A story that focuses on a bloody, often incredibly brutal fight for independence has to tread a fine line in how it tells the story.  Both the IRA and the Black and Tans committed atrocities during the fighting for Irish independence from British rule.  Director Michael Anderson does not paint either side as completely heroic or completely villainous to his credit.  Both sides have flaws and are willing to murder, maim and sabotage, whatever it takes to get their side to win.  Obviously focusing on the Irish Republican Army more than their opponents the viewer will get more depth and background from one side, but even then it's not always positive, most of that coming from Cagney's Linehan.

It's obvious early on that Cagney is not just making a cameo appearance as an Irishman teaching at a medical school so it does not come as much of a surprise when he's revealed to be an IRA commandant with years of experience and know-how.  Once O'Shea joins the group, Linehan is a strong, sturdy leader who is committed to his men and to the fight, more than ready to give his life if the cause demands it.  But as the fighting continues, Linehan begins to crack a bit and his personal issues begin to emerge, especially with a young barmaid (Glynis Johns) who hangs around with his men, and the ever-present threat from traitors and informers.  Even when it seems the fighting is nearing its end, Linehan refuses to give up, wanting to continue the fight.

As his counter though, Murray's Terry O'Shea starts off as an interesting character, but he fades into the background midway through the movie.  He's a WWI vet sick of killing and violence and just wants to move on to a new life as a doctor when he's thrust into this fight for independence.  His father a former freedom fighter, O'Shea has to live up to certain expectations, but by the end he's fallen in love with a young English girl (Dana Wynter) who he met about 10 minutes ago.  Thankfully the rest of the cast steps up, including Michael Redgrave as the General, an IRA leader, Cyril Cusack as Chris Noonan, poet turned IRA gunman, and even Richard Harris in just his second movie playing Terrence O'Brien, a self-assured but capable member of Lenihan's squad.        
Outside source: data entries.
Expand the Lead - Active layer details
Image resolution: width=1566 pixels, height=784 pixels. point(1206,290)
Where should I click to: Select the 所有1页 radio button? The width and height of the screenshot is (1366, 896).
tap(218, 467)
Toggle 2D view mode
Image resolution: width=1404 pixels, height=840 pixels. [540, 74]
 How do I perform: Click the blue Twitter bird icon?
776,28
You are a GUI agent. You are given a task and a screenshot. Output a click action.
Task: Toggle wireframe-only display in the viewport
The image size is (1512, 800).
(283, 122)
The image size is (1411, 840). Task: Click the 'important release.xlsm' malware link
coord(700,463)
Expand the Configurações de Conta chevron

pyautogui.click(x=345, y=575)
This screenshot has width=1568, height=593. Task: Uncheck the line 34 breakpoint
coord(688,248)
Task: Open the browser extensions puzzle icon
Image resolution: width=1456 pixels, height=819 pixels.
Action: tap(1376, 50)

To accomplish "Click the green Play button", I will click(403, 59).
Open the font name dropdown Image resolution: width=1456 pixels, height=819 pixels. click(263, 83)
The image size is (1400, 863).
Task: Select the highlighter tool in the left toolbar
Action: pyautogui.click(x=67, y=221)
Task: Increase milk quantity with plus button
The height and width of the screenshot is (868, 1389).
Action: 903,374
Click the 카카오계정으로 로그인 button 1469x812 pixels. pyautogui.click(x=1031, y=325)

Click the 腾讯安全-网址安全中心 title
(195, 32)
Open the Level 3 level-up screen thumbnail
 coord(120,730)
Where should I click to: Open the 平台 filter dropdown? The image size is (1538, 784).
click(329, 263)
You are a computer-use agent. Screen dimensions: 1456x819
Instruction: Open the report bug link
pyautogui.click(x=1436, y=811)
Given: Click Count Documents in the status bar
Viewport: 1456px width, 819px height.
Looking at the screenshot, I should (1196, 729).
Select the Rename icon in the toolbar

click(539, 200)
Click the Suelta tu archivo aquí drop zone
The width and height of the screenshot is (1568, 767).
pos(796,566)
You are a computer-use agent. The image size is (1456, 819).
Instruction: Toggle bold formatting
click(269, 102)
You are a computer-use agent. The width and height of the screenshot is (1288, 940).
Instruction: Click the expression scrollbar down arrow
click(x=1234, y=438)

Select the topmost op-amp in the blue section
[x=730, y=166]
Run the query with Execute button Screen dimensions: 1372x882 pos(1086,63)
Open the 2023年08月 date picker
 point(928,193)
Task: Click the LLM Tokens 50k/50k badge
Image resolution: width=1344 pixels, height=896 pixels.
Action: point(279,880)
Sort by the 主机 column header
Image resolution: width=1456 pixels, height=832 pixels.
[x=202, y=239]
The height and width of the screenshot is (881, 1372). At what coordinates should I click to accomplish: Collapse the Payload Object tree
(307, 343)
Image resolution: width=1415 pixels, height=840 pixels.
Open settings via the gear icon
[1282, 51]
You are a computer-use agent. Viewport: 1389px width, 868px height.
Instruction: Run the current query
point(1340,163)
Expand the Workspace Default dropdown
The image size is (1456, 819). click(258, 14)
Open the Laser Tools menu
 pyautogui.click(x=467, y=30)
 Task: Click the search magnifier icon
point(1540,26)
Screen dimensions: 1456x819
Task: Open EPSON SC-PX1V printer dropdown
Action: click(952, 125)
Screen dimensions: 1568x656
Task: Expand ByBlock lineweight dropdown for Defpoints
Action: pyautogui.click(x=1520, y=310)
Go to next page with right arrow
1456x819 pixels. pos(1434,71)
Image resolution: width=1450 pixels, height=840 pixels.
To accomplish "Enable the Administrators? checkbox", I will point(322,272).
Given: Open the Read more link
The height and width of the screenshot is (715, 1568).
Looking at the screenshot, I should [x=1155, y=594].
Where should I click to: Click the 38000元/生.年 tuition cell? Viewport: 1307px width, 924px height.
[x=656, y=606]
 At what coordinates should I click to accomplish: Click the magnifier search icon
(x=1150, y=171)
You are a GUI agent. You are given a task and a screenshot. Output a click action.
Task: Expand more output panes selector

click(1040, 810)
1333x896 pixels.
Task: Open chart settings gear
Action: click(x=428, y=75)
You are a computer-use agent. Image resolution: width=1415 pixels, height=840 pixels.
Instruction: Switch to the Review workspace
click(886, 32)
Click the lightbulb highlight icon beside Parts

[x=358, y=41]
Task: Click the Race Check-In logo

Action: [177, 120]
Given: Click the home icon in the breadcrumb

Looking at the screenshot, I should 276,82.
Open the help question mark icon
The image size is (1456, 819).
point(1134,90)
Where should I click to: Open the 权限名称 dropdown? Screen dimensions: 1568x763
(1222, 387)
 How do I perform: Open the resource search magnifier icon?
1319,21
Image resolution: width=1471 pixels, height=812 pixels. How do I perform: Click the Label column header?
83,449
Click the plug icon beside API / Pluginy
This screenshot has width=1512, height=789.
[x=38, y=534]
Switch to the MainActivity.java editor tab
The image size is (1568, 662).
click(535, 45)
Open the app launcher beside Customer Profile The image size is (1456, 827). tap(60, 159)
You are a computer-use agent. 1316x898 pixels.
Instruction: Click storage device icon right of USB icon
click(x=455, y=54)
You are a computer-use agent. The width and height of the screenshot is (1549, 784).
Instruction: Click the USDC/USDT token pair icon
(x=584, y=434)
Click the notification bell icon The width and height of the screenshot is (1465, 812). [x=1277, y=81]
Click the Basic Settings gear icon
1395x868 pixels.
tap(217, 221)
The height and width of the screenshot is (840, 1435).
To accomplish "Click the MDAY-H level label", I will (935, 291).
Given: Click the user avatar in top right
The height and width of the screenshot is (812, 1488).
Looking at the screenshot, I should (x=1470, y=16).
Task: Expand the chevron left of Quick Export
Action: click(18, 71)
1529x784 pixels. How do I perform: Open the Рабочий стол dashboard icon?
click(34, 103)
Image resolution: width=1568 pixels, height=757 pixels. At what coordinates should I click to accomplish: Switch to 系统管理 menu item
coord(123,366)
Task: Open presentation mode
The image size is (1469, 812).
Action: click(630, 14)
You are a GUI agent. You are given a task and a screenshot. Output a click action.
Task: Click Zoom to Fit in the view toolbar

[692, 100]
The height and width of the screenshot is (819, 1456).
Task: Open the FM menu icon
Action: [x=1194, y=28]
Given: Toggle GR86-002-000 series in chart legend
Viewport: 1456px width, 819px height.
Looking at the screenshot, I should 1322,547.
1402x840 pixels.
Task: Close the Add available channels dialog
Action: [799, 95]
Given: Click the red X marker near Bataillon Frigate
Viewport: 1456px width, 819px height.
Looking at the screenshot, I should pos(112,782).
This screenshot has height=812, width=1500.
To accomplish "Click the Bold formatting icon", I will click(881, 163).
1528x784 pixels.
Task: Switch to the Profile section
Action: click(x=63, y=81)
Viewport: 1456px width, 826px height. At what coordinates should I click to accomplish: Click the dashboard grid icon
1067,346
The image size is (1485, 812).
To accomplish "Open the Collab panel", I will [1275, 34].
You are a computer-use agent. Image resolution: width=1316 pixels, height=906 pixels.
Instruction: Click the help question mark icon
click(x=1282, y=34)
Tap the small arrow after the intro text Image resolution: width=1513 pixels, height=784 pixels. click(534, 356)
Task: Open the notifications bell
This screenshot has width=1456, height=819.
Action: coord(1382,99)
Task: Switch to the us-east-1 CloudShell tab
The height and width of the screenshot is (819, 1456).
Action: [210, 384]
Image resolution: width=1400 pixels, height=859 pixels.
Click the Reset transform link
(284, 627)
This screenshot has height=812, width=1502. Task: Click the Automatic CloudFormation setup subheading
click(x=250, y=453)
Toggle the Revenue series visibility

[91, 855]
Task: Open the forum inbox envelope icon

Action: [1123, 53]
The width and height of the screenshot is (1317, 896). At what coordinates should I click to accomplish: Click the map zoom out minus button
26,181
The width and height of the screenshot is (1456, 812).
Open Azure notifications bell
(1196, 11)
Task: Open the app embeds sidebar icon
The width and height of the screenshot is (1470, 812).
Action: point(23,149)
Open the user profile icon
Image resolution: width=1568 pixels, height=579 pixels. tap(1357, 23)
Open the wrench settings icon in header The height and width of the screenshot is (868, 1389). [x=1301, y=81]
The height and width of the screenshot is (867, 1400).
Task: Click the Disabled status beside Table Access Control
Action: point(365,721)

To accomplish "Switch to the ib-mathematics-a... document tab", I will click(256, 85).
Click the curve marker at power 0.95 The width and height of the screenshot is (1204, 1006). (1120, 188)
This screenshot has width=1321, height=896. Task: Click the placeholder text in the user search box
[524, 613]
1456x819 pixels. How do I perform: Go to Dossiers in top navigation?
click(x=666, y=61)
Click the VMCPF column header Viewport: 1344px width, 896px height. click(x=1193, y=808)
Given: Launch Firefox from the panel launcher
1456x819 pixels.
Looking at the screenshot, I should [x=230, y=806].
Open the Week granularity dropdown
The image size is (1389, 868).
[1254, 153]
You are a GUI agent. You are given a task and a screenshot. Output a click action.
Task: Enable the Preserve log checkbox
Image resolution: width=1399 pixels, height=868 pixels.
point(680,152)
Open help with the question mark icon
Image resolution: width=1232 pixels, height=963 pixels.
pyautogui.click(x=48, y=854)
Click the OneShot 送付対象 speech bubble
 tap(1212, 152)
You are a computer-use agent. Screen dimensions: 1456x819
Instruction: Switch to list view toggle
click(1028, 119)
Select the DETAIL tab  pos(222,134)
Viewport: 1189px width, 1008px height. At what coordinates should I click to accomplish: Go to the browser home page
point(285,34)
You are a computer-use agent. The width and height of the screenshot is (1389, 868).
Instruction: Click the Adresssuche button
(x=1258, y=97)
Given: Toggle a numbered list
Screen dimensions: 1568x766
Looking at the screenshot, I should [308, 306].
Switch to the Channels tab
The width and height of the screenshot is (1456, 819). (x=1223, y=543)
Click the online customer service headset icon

Filming in Ireland, Anderson made the choice to film in black and white as opposed to color.  It is a decision that makes sense because of the tone and mood of the story.  If he had chosen a color format, 'Shake Hands' would look like The Quiet Man.  But lush green fields and soft rolling hills would seem out of place with a story focusing on such a dark subject.  Full of shadows, Anderson made the right choice going with black and white instead of color.  It's an interesting movie with a controversial topic and worth watching if you can track it down.